American Museum of Natural History,


A Paper Read before The National Association of Cotton Manufacturers at their Eighty eighth Meeting at Mechanics Fair Building, Boston, Mass., April 27th, 1910.



MISS MARY LOIS KISSELL, American Museum of Natural History, New York City.

Wonderful as is the development of modern machinery for the manufacture of American textiles machinery which seems almost human in the way it converts raw materials into finished cloth; just as surprising are the most primitive looms of the American aborigines, who without the aid of machinery make interesting weavings with only a bar upon which to suspend the warp threads while the human hand completes all the processes of manufacture. Modern man's inventive genius in the textile art has been expended upon perfecting the machinery, while primitive man's ingenuity has resulted in making a beautiful weaving with very simple means.

No doubt could we know the history of primitive loom work in America prior to the coming of the white man, we would find an extended distribution of weaving, but all early textiles have been lost owing to the destructability of the material and the lack of climatic and other conditions suitable for their preservation conditions such as are present in the hot desert lands of the Southwest and the coast region of Peru. However, so many impressions of weavings have been found on early pottery as to assure us that beautiful work of this kind was made in eastern, middle and southern United States. In western British Columbia at the present time there are tribes carrying on certain forms of weaving which show four interesting types.

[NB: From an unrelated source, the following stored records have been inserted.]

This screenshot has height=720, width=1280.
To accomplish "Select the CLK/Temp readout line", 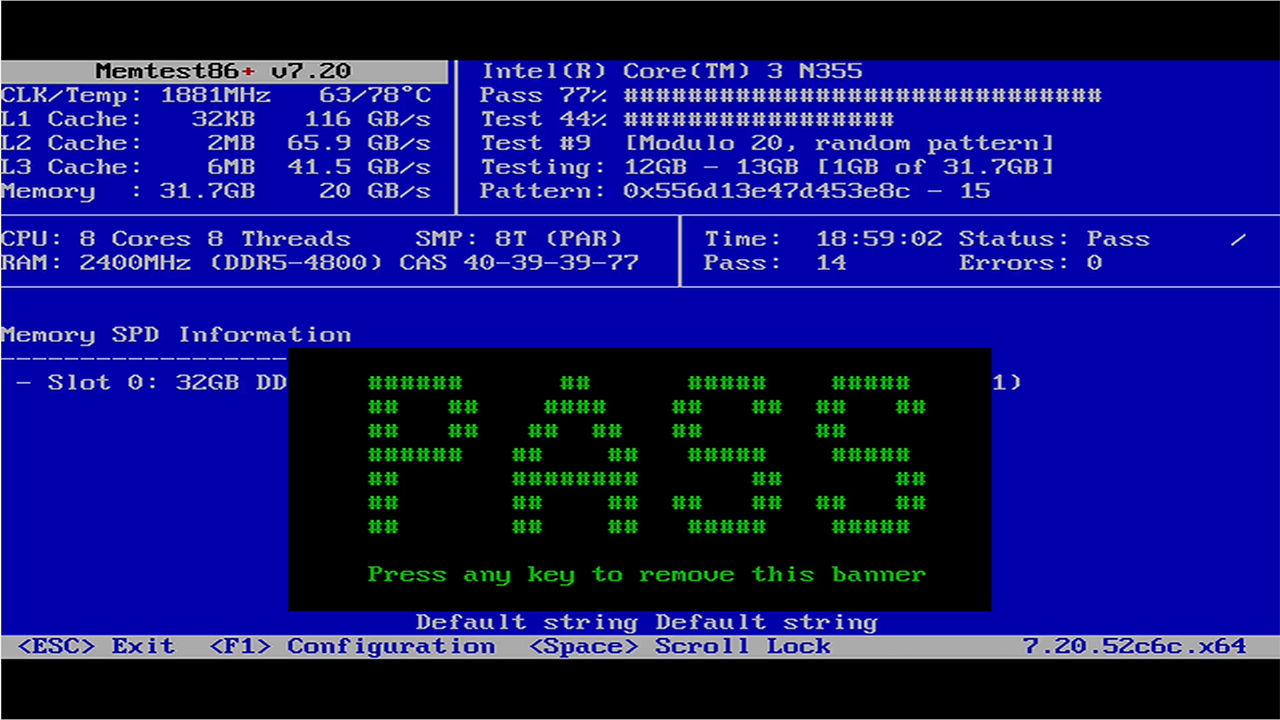I will click(x=216, y=96).
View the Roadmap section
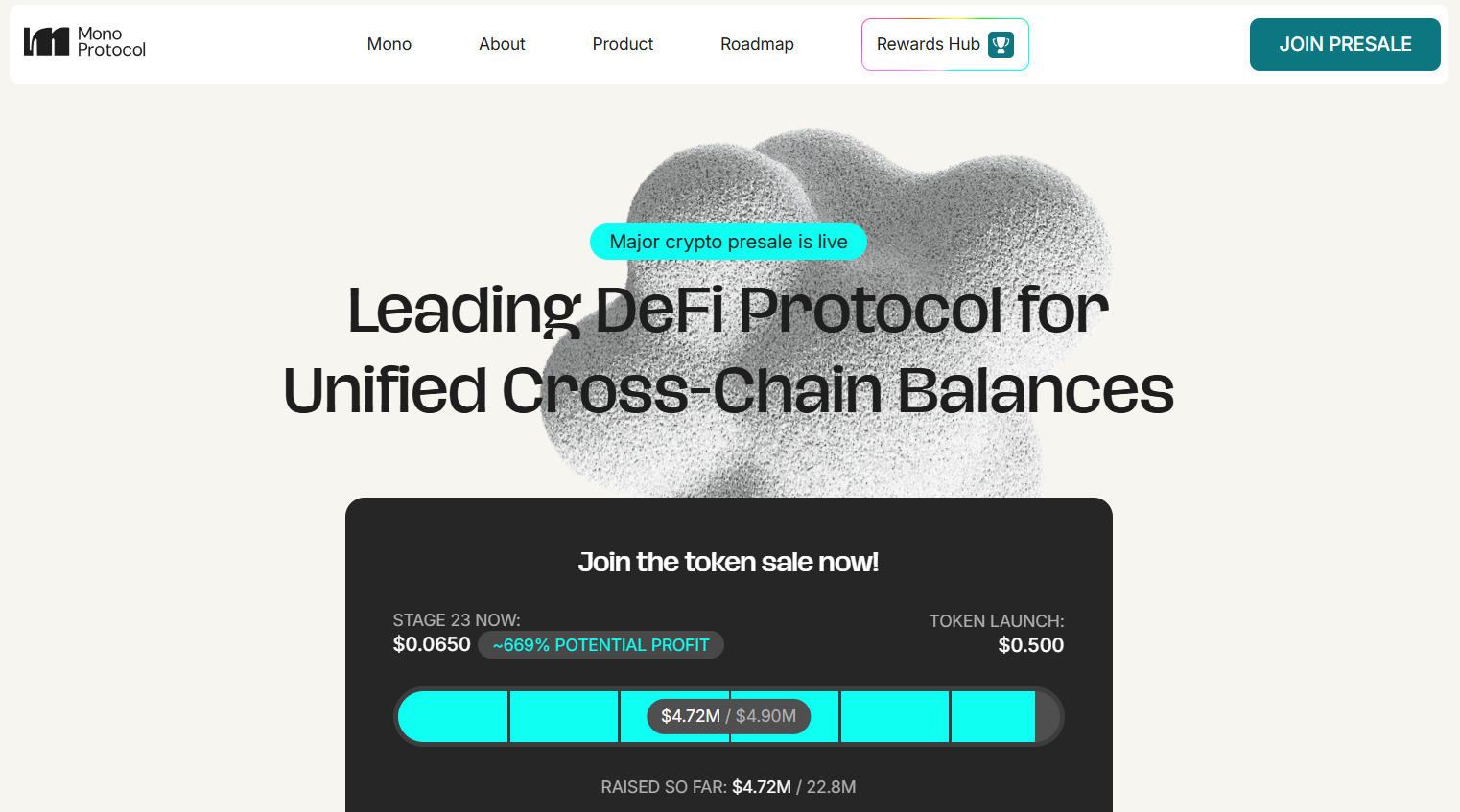Image resolution: width=1460 pixels, height=812 pixels. (x=757, y=44)
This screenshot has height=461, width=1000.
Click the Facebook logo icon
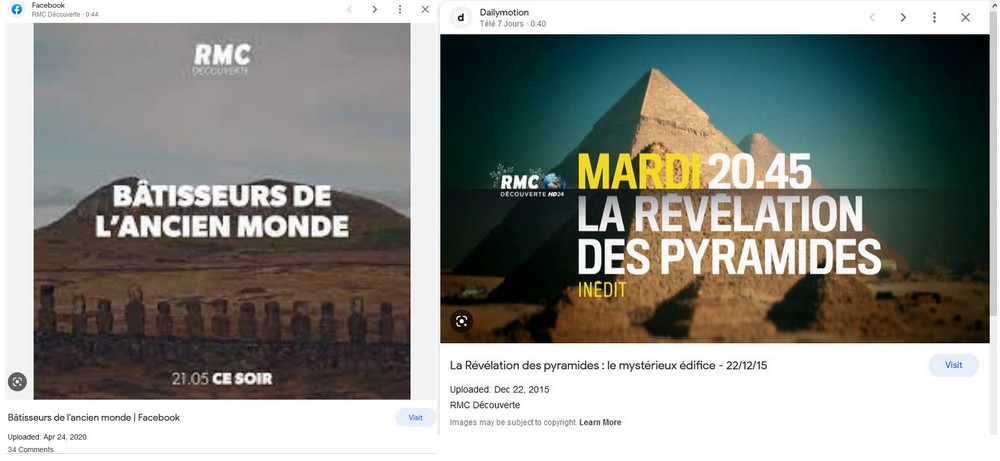17,9
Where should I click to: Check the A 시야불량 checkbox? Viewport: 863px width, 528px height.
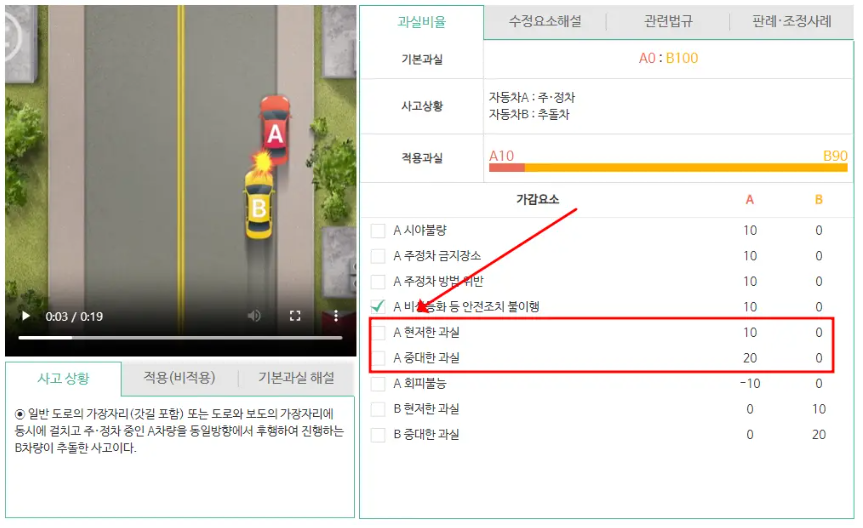[x=378, y=230]
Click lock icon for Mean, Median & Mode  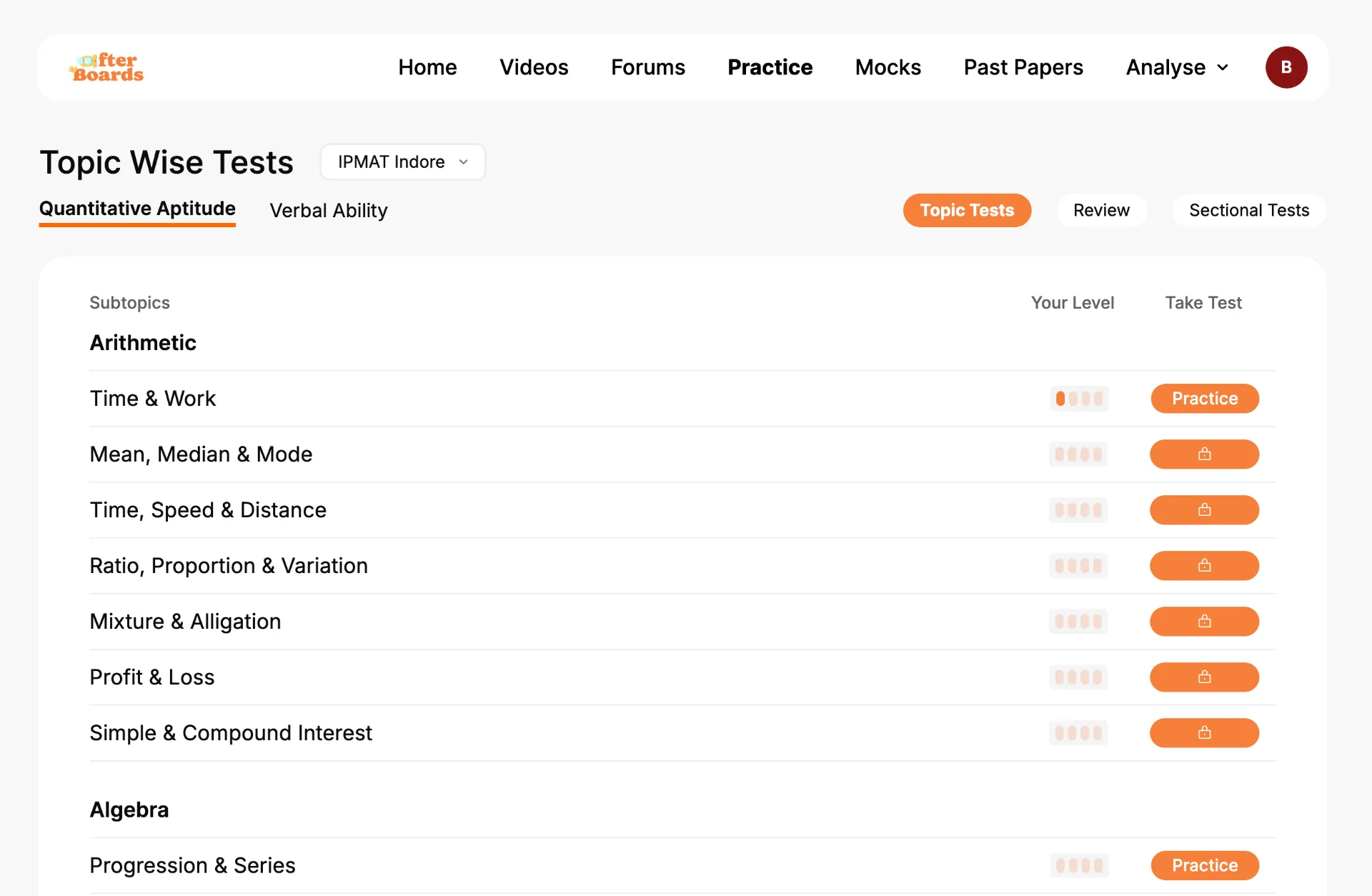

The simplest type is the cedar bark mat woven of flat strips in horizontal and vertical lines. In beginning wide strips of the inner bark are hung from their centre over a crossbar of wood which is supported at either end by an upright beam. The halves of the strips hanging in front are then split into strands of the desired width and a line of fine twining woven across to hold them securely. The checker weaving of the mat is now begun at the left edge by doubling the weft element over the last warp and then weaving with the doubled element over and under one warp until the right edge is reached where it is turned back and slipped under an inch of the weaving just completed. Figure 1 shows a squaw at work on such a mat, and when she has completed this half of the mat the second half will be undertaken. She finishes the edge by turning up the warp ends below the last line of weft and binds them with a row of twining just above this last weft.


In their industries, primitive people always utilize the materials found in their environment, because no means is afforded them, as in modern life, for the transportation of materials from a distance. British Columbia is rich in cedar trees, so it is not strange that material from this tree enters so largely into the weaving of this region. Cedar bark lends itself very delightfully to the technic of these mats, and its golden brown checked surface is at times crossed by black lines or broken by a group of black checks in simple designs. These vary greatly, but only one example (Figure 2) can be shown here.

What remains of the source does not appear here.